Veriler açıkça göstermektedir ki; kriz, patronları sadece teğet geçmemiş, aynı zamanda hükümet ve hükümet yandaşı sendikacıların desteği ile patronlar krizi bir fırsata dönüştürmüştür. Özellikle metal patronlarının işkolundaki Türk Metal ve Çelik-İş sendikaları, işçilerden çok patronlarla iş birliği içinde, işyerinin ayakta kalması gerekçesi etrafında; işçi ücretlerinin yüzde 35lere varan düzeyde düşürülmesi, kısa dönemli çalışma ve ücretsiz izinler üstünden krizin yükünün işçilerin sırtına yıkılmasına dayanak oldular.
Şu rakamlar bile gösteriyor ki; kriz, tamamen sınıfsal bir biçimde ilerlemektedir. Krizi fırsata çeviren patronlar için kriz aşılmıştır ama işçilerin, işsizlerin, kamu emekçisinin, esnaf ve zanaatkarların, emeği ile geçinenlerin krizi giderek derinleşmektedir. Şirket bilançoları bunu açıkça gösterdiği halde, patronlar, kamuoyuna da öldük bittik edebiyatı yaparak ücretleri düşürme, esnek çalışmayı yaygınlaştırma, devlet desteğinin devamını ve ülkenin yeraltı ve yerüstü kaynaklarını yağmalamayı sürdürmek istemektedir.
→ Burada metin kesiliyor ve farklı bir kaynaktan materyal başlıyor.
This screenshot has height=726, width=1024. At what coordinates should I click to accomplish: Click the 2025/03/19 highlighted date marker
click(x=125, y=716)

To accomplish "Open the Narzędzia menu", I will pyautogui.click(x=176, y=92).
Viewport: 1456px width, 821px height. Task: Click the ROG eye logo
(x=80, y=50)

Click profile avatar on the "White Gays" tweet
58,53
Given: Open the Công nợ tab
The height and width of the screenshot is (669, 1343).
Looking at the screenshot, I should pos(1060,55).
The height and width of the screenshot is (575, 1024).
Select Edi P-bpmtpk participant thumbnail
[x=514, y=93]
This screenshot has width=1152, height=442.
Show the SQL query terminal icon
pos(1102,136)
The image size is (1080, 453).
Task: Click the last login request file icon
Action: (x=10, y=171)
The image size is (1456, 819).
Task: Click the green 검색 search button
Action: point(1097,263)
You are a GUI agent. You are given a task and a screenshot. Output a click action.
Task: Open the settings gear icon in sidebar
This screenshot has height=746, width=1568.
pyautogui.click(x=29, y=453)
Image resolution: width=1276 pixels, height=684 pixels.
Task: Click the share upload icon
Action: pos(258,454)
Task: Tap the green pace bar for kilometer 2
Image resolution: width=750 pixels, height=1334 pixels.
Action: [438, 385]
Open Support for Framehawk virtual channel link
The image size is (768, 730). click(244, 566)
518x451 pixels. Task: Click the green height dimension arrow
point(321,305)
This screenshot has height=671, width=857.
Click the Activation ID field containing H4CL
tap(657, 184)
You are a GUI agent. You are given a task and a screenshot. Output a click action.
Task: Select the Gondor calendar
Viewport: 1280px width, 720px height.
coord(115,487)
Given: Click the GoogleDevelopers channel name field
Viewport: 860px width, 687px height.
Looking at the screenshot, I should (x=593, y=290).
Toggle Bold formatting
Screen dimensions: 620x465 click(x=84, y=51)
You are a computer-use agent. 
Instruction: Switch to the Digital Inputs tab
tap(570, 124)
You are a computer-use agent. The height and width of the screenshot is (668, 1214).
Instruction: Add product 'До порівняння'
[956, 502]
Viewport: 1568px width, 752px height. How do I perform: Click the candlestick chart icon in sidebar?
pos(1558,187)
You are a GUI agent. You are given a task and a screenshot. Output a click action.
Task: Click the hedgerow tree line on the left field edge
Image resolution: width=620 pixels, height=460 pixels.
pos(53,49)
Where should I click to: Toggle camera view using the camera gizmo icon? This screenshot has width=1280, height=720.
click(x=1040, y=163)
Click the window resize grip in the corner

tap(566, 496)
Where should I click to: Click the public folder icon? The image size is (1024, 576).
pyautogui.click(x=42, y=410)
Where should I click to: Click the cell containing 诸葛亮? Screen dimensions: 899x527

Gerçekler, patronların kriz içinde olmadığını, işlerin normal zamanlardakinden bile iyi olduğunu göstermektedir.
Başbakanın salı günü verdiği rakamlar ve Birleşik Metal-İşin kullandığı veriler bunu açıkça göstermektedir.
Bu rakamların işçiler ve sendikalar cephesinden anlamı ise metal sektöründe kriz var bahanesiyle verilen ve geçici olduğu söylenen tavizlerin geri alınması; büyümeden işçilerin de paylarını, atılan işçilerin geri alınmasından başlayarak, almasıdır.
Ve bu konuda da en başta sektörde işçi mücadelelerinin bastırılmasında birinci derecede rol oynayan Türk Metal ve Çelik-İşe şu sözleri yöneltmek gerekiyor: Ey işçi sendikası olduklarını iddia eden sendikalar! Kriz aşıldığına göre verdiklerinizi geri isteyin!
Eğer hâlâ işçilerin sendikasıyız diyorsanız, en azından bunu yapmak zorundasınız.
(*) Dünkü Evrensel gazetesinde, bu bültende yer alan rakamlarla bağlantılı olarak ayrıntılı bir haber yayımlandı.